Her heart expanded until it seemed too big for her chest. She had done such a bad thing. An unforgivable thing. And she could never take it back.
Leo declared the supafort done. Trotting back up to her, he deposited the shovels and buckets in the sand. Gia handed them bottles of water from the cooler. Santo dropped down on the blanket beside her and downed half of his. Leo had a sip, then peered inside the cooler. “Hungry,” he pronounced.
“That’s my cue.” Desaray materialized on the sand behind them, holding her arms wide for Leo, who ran into them. “I’m sorry I’m late. How is my little munchkin?”
Leo giggled and twirled a lock of Desaray’s dark hair around his finger. “Good. Bana bread?” he asked hopefully.
“Banana,” Desaray corrected. “And yes, Mamma sent some.” She slid a curious look at Santo, her dark gaze admiring, before she redirected it to Gia. “School ran late. Sorry. I’ll take him inside and get him changed? Give him a snack?”
“That would be perfect.” Gia made the introductions to Santo. “I’ll go change,” she suggested, as Desaray and Leo took off toward the villa, “and we can talk?”
“Why don’t we talk here?”
Which probably ma
de sense, Gia conceded. It would be more private. But the romantic setting on the beach combined with the emotion clogging her throat didn’t necessarily make for a wise combination.

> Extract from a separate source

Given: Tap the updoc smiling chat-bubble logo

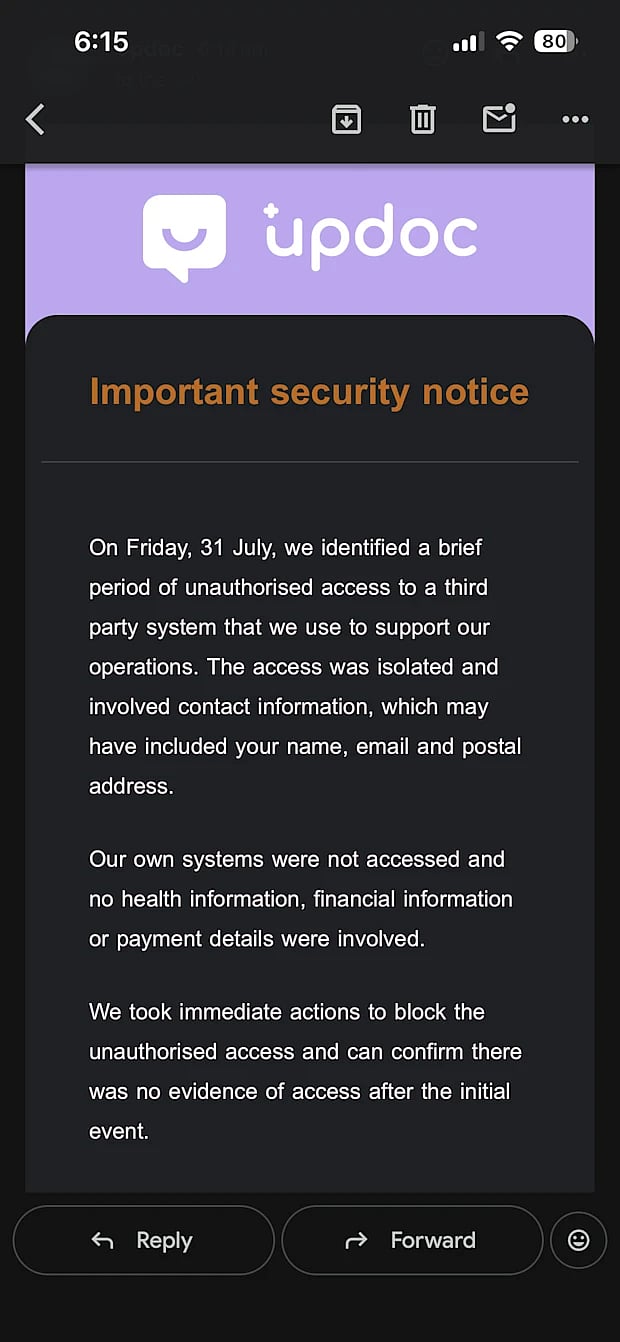Looking at the screenshot, I should point(184,238).
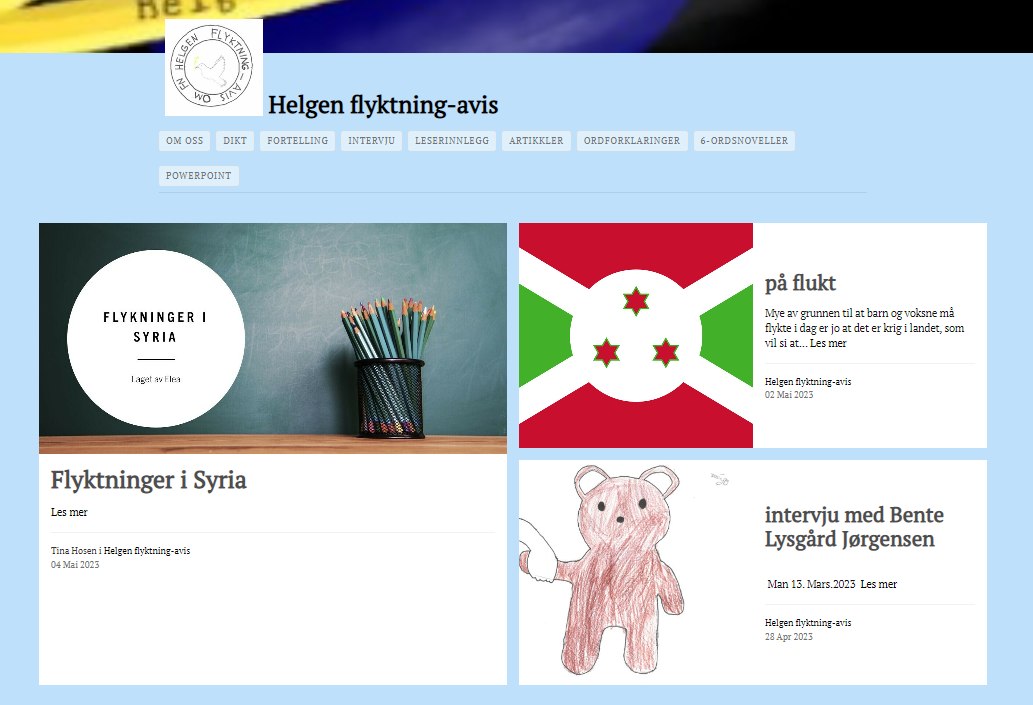Go to the DIKT section

click(235, 141)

She was about to refuse again when Santo shot her a deliberate look. “Sit down, Gia.”
She sat down on the blanket, keeping a safe distance between them as she resumed her pose with her knees curled up to her chest, arms slung around them.
“What’s wrong?” Santo asked quietly.
Aside from the fact that he was half-naked and her heart was beating a mile a minute? That he was still the most gorgeous, compelling male she’d ever encountered and no amount of time she’d put between herself and that night seemed to enable her to blank it from her head?
She pushed aside the thought with a determined act of will, because that had been what had gotten her into this situation in the first place.
“It was seeing the two of you together,” she admitted. “I thought that I was right in the decisions I made. That I could be enough for Leo—that if I just created a love big enough, strong enough, we could be enough for each other. But watching you two just now, I realize how wrong I was in keeping him from you.”
An emotion she couldn’t read moved through his dark eyes. “You were young and you were frightened.”
“Yes,” she agreed. “But I still believe Leo is better off here with me, Santo. Away from my family’s influence. There are other ways to approach this than marriage. We can find a way to share custody of Leo that works for both of us.”
An implacable look moved across his face. “I’ve already told you, you living here and me living in New York is a nonstarter. I’m not interested in some sort of a modern arrangement, Gia. A pseudo family. I want the real thing. I will not compromise on that.”
Gia trained her eyes on the sea, her stomach a tight knot. Santo’s gaze was hot on her profile. “What?”
“I’m just figuring out who I am. I like who I am here, Santo. I am good here.”